Schools, hospitals, and similar institutions are on the cutting edge of technology and discovery. These organizations are shaping the future of our world, yet they face the ever-present challenge of funding their innovation and growth. 

At its core, fundraising is about selling a vision. It relies on the institution’s ability to take an abstract concept or idea and effectively communicate its value to stakeholders. The question then becomes: How do you take something that doesn’t yet exist and make alumni, sponsors, and other potential investors care enough to support it? The answer: You have to inspire them. 

Inspiration, passion, and emotion are at the heart of any successful fundraising campaign. Even if the project doesn’t seem especially sentimental on the surface, there is always something you can tap into to move stakeholders and motivate them to act. When done well, a marketing film can be one of the most effective fundraising tools for rousing such emotion. 

Why is film a good fundraising tool?

1. It gives life to your vision

The challenge in any fundraising project is bringing the concept to life. For stakeholders to connect to your project, they have to be able to envision the end result for themselves. In a very literal sense, film helps potential sponsors visualize the potential impact of their donation. 
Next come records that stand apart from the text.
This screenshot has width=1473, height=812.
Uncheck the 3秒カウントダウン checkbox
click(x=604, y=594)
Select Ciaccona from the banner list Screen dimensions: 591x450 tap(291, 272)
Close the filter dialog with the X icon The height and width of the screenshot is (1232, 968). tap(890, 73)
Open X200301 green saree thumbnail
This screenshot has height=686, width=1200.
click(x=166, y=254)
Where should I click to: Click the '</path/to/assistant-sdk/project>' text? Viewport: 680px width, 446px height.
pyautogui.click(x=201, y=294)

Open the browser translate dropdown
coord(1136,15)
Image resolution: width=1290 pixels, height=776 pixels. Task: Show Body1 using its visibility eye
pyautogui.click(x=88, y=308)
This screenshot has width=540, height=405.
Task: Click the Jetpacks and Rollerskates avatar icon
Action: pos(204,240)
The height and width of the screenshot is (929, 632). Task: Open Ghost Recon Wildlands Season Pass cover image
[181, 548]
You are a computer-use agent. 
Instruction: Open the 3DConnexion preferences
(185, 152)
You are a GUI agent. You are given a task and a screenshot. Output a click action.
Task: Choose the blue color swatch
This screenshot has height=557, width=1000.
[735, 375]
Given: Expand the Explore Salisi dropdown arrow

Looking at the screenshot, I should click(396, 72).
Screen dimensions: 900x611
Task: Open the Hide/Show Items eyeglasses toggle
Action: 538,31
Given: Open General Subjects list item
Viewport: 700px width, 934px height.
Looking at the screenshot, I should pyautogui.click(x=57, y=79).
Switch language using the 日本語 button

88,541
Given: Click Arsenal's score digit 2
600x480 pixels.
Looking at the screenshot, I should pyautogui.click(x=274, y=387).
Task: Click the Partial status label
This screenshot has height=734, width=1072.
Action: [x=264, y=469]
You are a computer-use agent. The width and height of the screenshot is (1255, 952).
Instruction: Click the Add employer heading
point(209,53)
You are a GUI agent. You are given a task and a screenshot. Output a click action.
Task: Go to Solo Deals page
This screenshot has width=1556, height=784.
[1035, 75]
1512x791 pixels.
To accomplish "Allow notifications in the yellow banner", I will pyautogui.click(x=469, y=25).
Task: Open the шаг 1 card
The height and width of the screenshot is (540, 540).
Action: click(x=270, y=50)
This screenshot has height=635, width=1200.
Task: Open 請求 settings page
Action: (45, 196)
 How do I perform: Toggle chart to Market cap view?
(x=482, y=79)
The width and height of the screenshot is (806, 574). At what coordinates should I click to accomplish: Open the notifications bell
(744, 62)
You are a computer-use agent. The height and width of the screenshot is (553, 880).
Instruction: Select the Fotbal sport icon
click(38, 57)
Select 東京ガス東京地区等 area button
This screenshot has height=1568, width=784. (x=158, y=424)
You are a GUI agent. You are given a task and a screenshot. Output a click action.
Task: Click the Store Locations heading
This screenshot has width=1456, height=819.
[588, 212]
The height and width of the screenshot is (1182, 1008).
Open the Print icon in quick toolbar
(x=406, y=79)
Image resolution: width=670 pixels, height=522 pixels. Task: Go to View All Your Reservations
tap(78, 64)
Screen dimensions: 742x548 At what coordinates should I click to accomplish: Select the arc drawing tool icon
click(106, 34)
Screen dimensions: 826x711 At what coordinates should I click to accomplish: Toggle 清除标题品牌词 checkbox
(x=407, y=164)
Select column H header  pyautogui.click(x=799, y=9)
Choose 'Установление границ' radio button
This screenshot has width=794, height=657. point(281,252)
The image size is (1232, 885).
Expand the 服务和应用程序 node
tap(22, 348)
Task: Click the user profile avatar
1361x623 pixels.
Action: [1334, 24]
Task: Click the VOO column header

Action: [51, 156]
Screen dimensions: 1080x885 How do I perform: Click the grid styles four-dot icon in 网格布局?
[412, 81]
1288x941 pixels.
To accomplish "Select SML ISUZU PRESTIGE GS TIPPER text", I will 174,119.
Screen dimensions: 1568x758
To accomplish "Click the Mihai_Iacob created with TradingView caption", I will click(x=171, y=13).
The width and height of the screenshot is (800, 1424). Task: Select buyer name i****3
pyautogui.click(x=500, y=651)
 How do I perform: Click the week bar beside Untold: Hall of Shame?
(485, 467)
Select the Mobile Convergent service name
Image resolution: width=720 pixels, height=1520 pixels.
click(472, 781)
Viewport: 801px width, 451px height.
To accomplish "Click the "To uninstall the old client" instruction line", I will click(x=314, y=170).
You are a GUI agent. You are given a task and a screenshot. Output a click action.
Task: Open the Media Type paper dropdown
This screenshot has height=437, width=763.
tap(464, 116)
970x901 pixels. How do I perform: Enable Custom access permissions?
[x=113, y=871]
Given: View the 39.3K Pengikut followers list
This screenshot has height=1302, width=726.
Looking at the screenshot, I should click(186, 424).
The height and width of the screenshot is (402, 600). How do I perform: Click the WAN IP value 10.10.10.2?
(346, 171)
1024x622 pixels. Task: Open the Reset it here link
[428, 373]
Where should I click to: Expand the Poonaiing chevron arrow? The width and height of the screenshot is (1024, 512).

We recently worked with NewYork-Presbyterian to promote the hospital’s new out-patient facility, the David H. Koch Center. In doing so, we created a film, which you can watch below, that took viewers on a comprehensive tour of the project, from the front entrance, into the lobby, and throughout the building’s 17 floors of research labs and patient facilities. We were able to capture the tone and feel of the actual spaces being designed – how the light will enter spaces, the quality of the materials, etc.

2. It humanizes the project  

Visualization is only one piece of the puzzle. After all, models and renderings can be equally effective tools for helping stakeholders imagine a project’s end result. What film can do that these tools cannot, however, is incorporate a human element. 

Look back at the DHK film and you’ll see human interaction woven throughout every scene. Families come together, physicians collaborate, and staff engage with patients. These dynamic interactions humanize the project. Suddenly, stakeholders can see themselves in the space and feel personally connected to the project. 

3. It can appeal to multiple stakeholders   

These personal attachments are what spark emotions and inspire action. With the NewYork-Presbyterian project, we were presented with the unique challenge of building these bonds with multiple stakeholders: hospital physicians and potential sponsors. Film gave us the freedom and flexibility to target both groups equally. 

Generic naming throughout the main lobby, department lobby, and conference rooms excited sponsors with potential branding opportunities. At the same time, we were able to speak to hospital physicians by demonstrating the cutting-edge technologies and techniques being implemented at the DHK Center.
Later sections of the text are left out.